Hi @roshan-elastic, I'm not sure I completely understand the scenario of having to declare a log level that don't contain log levels at all.

I understand when there is a log.level present, but it's not parsed and we can use the logs@json pipeline described by @tonyghiani to parse the logs.

With the standalone agent link, wouldn't that just apply to the Agent's logs and not to logs from events that are getting indexed? Are we wanting to create arbitrary log levels for logs that don't contain log levels?
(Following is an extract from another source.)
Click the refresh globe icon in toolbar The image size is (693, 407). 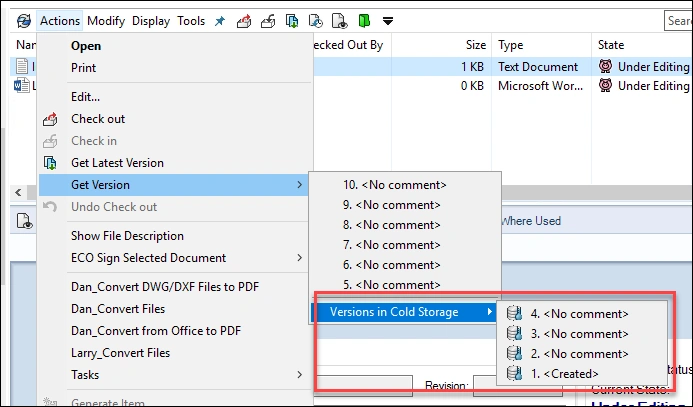tap(25, 21)
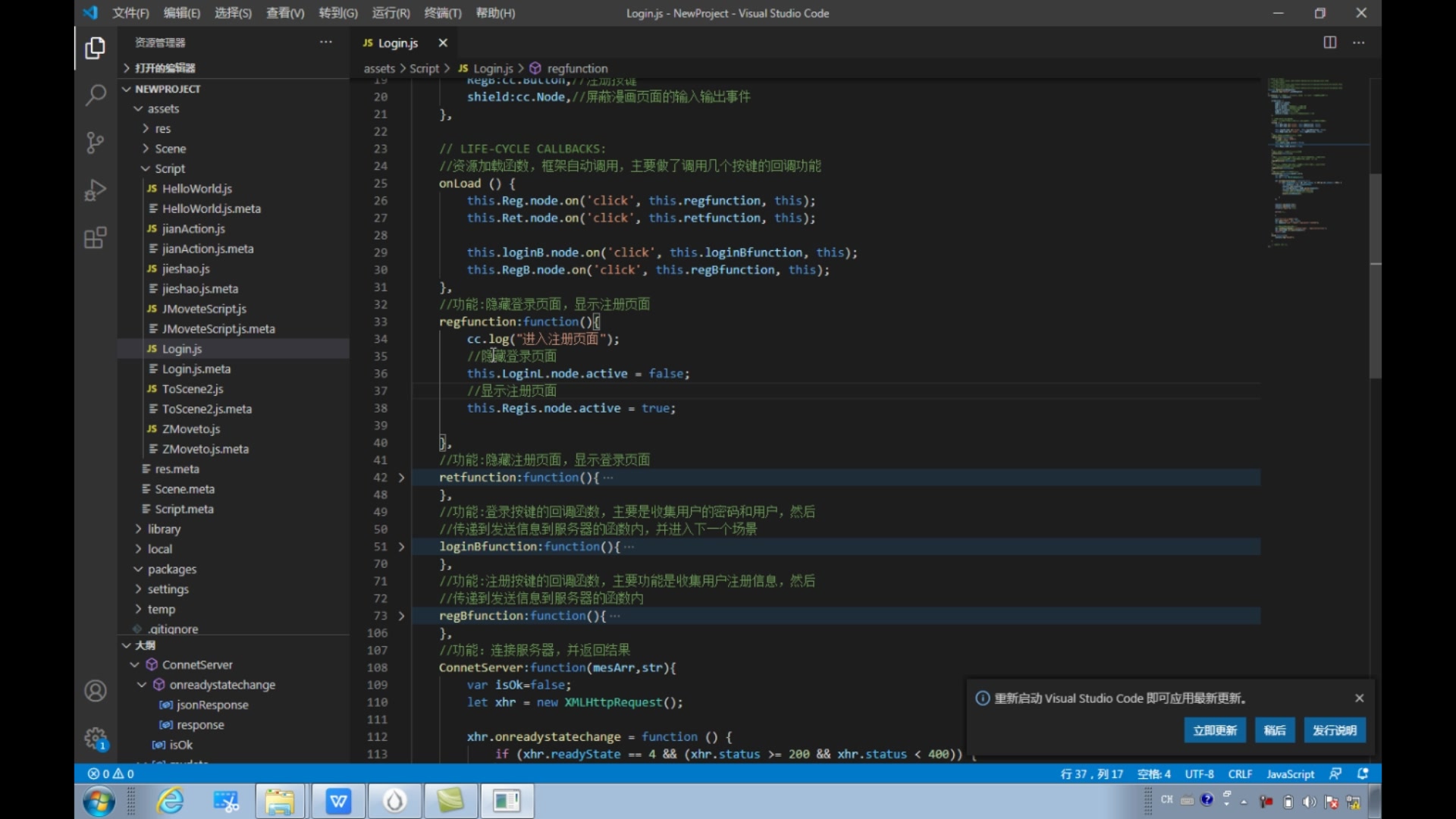The height and width of the screenshot is (819, 1456).
Task: Click line 37 column 17 status bar item
Action: click(x=1091, y=773)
I'm not sure if that would create meaningful data or graphs.

roshan-elastic commented 1 month ago

Hey @mdbirnstiehl,

Good timing :)

We're actually going to change:

Current Log Rate : (currently requires logs to have log.level to be included Log Error % : (currently requires logs to have log.level to be included )

Change to

Log Rate : count() / [PERIOD_IN_MINUTES] Log Error Rate : count(kql='log.level: "error" OR log.level: "ERROR"') / [PERIOD_IN_MINUTES]

@iblancof might be the best contact for this but we'll be making these changes as part of this epic:

For example, here

mdbirnstiehl commented 3 weeks ago

Hi @roshan-elastic and @iblancof ,

Would it make sense to add a note or section in the new experience page about the Log Rate and Log Error Rate formulas and the need to parse the log.level for the Log Error Rate? We could then point to some examples like the page on extracting log.level from an unstructured or semi-structured log data, or extracting a log level from k8s logs?

I think it might fit better on the new experiences page rather than the service.name page. WDYT?

roshan-elastic commented 3 weeks ago

Hey @mdbirnstiehl - thanks for reminding me about this.

we're actually about to change how we handle the log rate and log error %:

Log Rate

Now Log Rate count(kql='log.level: *') / [PERIOD_IN_MINUTES]

Changing to Log Rate count() / [PERIOD_IN_MINUTES]

Log Error %

Now Log Error % count(kql='log.level: "error" OR log.level: "ERROR"') / [PERIOD_IN_MINUTES]

Changing to Log Error Rate count(kql='log.level: "error" OR log.level: "ERROR" OR error.log.level : "error"') / [PERIOD_IN_MINUTES]

This means that the log charts in the service views should be far more unlikely to be empty:

Image

We could then point to some examples like the page on extracting log.level from an unstructured or semi-structured log data, or extracting a log level from k8s logs?

Makes sense!

I think it might fit better on the new experiences page rather than the service.name page. WDYT?

Yeah, I think this makes sense to show this in the new experiences page but perhaps it makes sense to link 'how' to do this in the service logs doc so that all of the information about how to declare your services well lives in one place?

In short:

WDYT?

mdbirnstiehl commented 3 weeks ago

@roshan-elastic sounds good, I'll start making the updates!